• _TASK PROMPT_
Copy all the records exactly; the complete set is the expected result.

(Beginning of EXTRACTED RECORDS)

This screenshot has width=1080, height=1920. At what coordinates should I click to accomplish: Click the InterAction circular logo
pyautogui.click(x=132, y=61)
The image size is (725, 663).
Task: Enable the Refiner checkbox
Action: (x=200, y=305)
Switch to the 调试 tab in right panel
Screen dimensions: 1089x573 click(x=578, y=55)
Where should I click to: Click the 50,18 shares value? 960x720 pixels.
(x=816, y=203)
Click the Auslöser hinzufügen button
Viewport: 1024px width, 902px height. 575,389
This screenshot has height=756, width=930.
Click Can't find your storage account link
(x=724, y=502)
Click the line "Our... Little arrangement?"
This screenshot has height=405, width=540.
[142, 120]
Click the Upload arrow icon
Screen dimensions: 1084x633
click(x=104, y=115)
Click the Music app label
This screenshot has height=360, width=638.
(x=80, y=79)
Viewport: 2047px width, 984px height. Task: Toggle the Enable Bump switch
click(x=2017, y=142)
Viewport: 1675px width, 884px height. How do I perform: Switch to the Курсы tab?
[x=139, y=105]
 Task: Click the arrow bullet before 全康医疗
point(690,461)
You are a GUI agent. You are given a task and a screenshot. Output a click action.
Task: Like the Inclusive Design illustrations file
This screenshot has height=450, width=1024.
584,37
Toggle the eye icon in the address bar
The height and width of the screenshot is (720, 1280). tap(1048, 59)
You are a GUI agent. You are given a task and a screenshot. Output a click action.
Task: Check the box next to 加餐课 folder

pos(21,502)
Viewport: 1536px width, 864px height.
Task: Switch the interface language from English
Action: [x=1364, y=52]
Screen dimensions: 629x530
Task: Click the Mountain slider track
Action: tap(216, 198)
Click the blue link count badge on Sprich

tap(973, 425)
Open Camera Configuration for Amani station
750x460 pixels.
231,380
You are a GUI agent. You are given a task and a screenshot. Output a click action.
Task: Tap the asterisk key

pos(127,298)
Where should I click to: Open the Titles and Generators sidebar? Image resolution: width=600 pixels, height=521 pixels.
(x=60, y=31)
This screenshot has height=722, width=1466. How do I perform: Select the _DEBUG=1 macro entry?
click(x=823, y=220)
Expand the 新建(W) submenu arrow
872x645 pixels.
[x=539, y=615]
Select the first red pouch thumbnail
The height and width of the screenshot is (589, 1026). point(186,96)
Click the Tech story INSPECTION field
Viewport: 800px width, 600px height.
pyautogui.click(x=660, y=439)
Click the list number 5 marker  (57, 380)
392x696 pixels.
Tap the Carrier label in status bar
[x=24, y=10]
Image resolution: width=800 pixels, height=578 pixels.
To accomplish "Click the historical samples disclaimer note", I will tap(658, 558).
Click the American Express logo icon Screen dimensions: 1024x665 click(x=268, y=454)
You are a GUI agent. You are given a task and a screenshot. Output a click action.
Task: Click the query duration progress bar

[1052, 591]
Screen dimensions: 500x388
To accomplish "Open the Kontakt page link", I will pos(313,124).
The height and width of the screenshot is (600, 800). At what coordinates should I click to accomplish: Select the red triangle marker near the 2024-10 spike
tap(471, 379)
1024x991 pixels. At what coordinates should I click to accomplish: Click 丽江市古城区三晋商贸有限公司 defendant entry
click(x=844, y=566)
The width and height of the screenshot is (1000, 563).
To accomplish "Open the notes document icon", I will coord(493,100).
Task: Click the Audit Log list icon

(End of EXTRACTED RECORDS)

• _ANSWER AREA_
This screenshot has width=1080, height=1920. At what coordinates should I click to accomplish: Click the InterAction circular logo
pyautogui.click(x=132, y=61)
The image size is (725, 663).
Task: Enable the Refiner checkbox
Action: (x=200, y=305)
Switch to the 调试 tab in right panel
Screen dimensions: 1089x573 click(x=578, y=55)
Where should I click to: Click the 50,18 shares value? 960x720 pixels.
(x=816, y=203)
Click the Auslöser hinzufügen button
Viewport: 1024px width, 902px height. 575,389
This screenshot has height=756, width=930.
Click Can't find your storage account link
(x=724, y=502)
Click the line "Our... Little arrangement?"
This screenshot has height=405, width=540.
[142, 120]
Click the Upload arrow icon
Screen dimensions: 1084x633
click(x=104, y=115)
Click the Music app label
This screenshot has height=360, width=638.
(x=80, y=79)
Viewport: 2047px width, 984px height. Task: Toggle the Enable Bump switch
click(x=2017, y=142)
Viewport: 1675px width, 884px height. How do I perform: Switch to the Курсы tab?
[x=139, y=105]
 Task: Click the arrow bullet before 全康医疗
point(690,461)
You are a GUI agent. You are given a task and a screenshot. Output a click action.
Task: Like the Inclusive Design illustrations file
This screenshot has height=450, width=1024.
584,37
Toggle the eye icon in the address bar
The height and width of the screenshot is (720, 1280). tap(1048, 59)
You are a GUI agent. You are given a task and a screenshot. Output a click action.
Task: Check the box next to 加餐课 folder

pos(21,502)
Viewport: 1536px width, 864px height.
Task: Switch the interface language from English
Action: [x=1364, y=52]
Screen dimensions: 629x530
Task: Click the Mountain slider track
Action: tap(216, 198)
Click the blue link count badge on Sprich

tap(973, 425)
Open Camera Configuration for Amani station
750x460 pixels.
231,380
You are a GUI agent. You are given a task and a screenshot. Output a click action.
Task: Tap the asterisk key

pos(127,298)
Where should I click to: Open the Titles and Generators sidebar? Image resolution: width=600 pixels, height=521 pixels.
(x=60, y=31)
This screenshot has height=722, width=1466. How do I perform: Select the _DEBUG=1 macro entry?
click(x=823, y=220)
Expand the 新建(W) submenu arrow
872x645 pixels.
[x=539, y=615]
Select the first red pouch thumbnail
The height and width of the screenshot is (589, 1026). point(186,96)
Click the Tech story INSPECTION field
Viewport: 800px width, 600px height.
pyautogui.click(x=660, y=439)
Click the list number 5 marker  (57, 380)
392x696 pixels.
Tap the Carrier label in status bar
[x=24, y=10]
Image resolution: width=800 pixels, height=578 pixels.
To accomplish "Click the historical samples disclaimer note", I will tap(658, 558).
Click the American Express logo icon Screen dimensions: 1024x665 click(x=268, y=454)
You are a GUI agent. You are given a task and a screenshot. Output a click action.
Task: Click the query duration progress bar

[1052, 591]
Screen dimensions: 500x388
To accomplish "Open the Kontakt page link", I will pos(313,124).
The height and width of the screenshot is (600, 800). At what coordinates should I click to accomplish: Select the red triangle marker near the 2024-10 spike
tap(471, 379)
1024x991 pixels. At what coordinates should I click to accomplish: Click 丽江市古城区三晋商贸有限公司 defendant entry
click(x=844, y=566)
The width and height of the screenshot is (1000, 563).
To accomplish "Open the notes document icon", I will coord(493,100).
Task: Click the Audit Log list icon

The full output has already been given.